Friday, February 12, 2010

Day 16 - More Speculation

"Well, today is another day to nail down the rules for how your magic… work[s] in your story."

I'm conflicted. On the one hand that's what I've been doing right along and it was even the start of the idea for the story in the first place. On the other hand the details have been escaping me and that's why I came to the 30 Days of World Building in the first place, I was looking for a guide for generating a Magic System.

I haven't really gotten any help with creating a Magic System in these exercises. I can regurgitate what I already have for rules, but I still have a lot of questions.

What is magic? What is the power that the Sourcerers produce? How exactly do the Wizards, Priestesses and Paladins use it?

Let me give you the rest of the exercise for today and then I'll compile all the rules I have so far in this post.

I boiled the exercise down to three bulleted question and two bulleted instructions:

1. What are the limits of your speculative element?
2. What is that cost? If there's no cost, then what's the trade-off?
3. What keeps it from being used all the time, for everything, or is it used that much after all?

1. Write down your rules, specifically focusing on what's impossible…
2. Establish the limits and boundaries of your spec element today.

Things we already know about Magic:

From Day 7 – Recent History:

1. The people of the GOE don't have magic at all and think they can sacrifice Sourcerers to get it. It doesn't work that way.

2. Wizards can make magical devices, given magically "charged" raw material to work with.

3. Magic is known/available only to descendants of the aliens, but it was not known to the aliens when they lived in what is now Emptyland. It also didn't appear as soon as the Mega volcano erupted, but thousands of years later.

4. The most powerful source of magic is the Sourcerers of the Golchin, followed by Sourcerers of the Fidchin, the Paladins of Fjordland and least of all by the Sourcerers of the Desert people.

5. Several groups have been formed to control magic. This started with the Old Priesthood of Magic (OPM), then the Klelryn Priestesses and the Wizards. Each had a slightly different way of using magic.

6. Magic can be and has been used to great effect in war, but it is not all powerful.

7. People without magic can be very powerful, but they must acknowledge and respect the power of magic wielding people, even among Golchin and Fidchin.

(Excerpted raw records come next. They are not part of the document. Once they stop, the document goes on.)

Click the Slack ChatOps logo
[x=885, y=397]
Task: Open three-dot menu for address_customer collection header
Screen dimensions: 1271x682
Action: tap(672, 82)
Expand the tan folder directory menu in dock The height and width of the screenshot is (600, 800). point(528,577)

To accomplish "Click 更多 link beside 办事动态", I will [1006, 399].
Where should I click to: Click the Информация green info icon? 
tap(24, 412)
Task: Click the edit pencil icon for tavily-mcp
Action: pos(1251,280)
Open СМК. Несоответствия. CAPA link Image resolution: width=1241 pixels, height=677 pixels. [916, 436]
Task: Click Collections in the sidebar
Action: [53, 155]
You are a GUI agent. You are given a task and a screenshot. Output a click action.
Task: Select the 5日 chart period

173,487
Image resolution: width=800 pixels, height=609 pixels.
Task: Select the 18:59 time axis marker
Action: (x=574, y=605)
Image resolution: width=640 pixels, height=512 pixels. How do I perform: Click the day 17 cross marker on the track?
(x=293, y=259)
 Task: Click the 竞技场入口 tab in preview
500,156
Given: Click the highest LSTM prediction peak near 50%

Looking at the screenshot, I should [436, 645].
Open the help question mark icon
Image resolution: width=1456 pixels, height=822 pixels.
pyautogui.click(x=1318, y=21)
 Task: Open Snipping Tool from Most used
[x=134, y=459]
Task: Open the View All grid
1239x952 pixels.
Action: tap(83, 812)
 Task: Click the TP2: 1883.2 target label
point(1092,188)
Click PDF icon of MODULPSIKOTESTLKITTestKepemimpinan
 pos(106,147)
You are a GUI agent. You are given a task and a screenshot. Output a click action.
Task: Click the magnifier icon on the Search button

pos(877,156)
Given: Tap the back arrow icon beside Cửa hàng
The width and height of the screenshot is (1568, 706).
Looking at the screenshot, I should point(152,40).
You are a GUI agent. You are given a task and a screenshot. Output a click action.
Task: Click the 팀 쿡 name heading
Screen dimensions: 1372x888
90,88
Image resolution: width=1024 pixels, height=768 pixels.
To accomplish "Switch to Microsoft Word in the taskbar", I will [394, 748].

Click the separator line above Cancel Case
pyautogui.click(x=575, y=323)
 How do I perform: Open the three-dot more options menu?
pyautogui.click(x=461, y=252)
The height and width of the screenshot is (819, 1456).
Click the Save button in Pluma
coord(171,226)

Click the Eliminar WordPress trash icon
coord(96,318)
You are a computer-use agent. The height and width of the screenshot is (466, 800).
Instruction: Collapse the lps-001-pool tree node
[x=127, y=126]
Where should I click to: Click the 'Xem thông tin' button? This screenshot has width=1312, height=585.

8. Once you have set your magic system in place it doesn't seem that you can waver from it (e.g. Wizards only work with inanimate objects and are powerless to affect people directly).

9. Sourcerers are really not in control of their own lives or destiny.

10. Magical devices (not just magical items) had to be invented.

11. Magical devices are more effective in war than the way the Klelryn use magic.

12. Wizardry is regulated by a Wizards' Council. Though I hadn't thought of it at that time, this council would be subject and under the control of the Academies.

13. The Klelryn didn't always lock every Sourcerer away. This development somewhat mirrors the development of insane asylums as the industrial revolution grew.

From Day 8 – Economics and Politics

14. Magic seems to be a byproduct of the alien originated races and so it is absent from the people of the GOE. They never really needed it when they didn't regularly encounter magical people. They substituted community.

15. The greatest resource of Goldland [Goldan] is Magic. Only Golden [Golchin] people produce pure Sourcerers. They have fought over this resource among themselves for hundreds of years, but recently it has become a valuable commodity outside of Goldland [Goldan].

16. Sourcerers born to Forestlanders [Fidchin] are usually less autistic and less powerful magically. They are always abducted by the Klelryn.

From Day 11 – Focus In

17. The Klelryn are divided into Village Priestesses, who have no interest in any more power than to be able to aid and nurture their villages; and the Klelryn Web, or the "nobility" of the Klelryn who fight amongst themselves and with and against the nobility.

From Day 12 – Speculative Element

18. Here was where I wrote about many images of things within my magic system.

19. Wizards do not cast spells, they create magical artifacts that can be manipulated and/or triggered.

20. Klelryn Priestesses do cast spells, with words, song, music, dance, gestures and most potently with sex.

21. Fjordlander magic was explained pretty thoroughly.

Then there is Day 13. Day 13 is almost all about the magic, so go there and read it.

Day 14

This was about education and there we found out that Wizard magic can be learned by anyone bright enough and with a flare for it, just like any advanced degree we have in reality. Priestesses learn their craft in seminaries and abbeys. Sourcerers are born, but they can be coaxed and taught to go into deeper, longer trances if they aren't particularly powerful. The most powerful are the most like people with autism; no one can teach them or coach them to be more or less than they are.

Paladins are born with abilities and have to be taught to use them. They must devote their lives, and must be trained as clerics.

So there you are. What is magic? I'm still not really sure. How exactly is it manipulated by Wizards and Priestesses? It is drawn out and stored until it is used, like energy, but there are still details I haven't decided.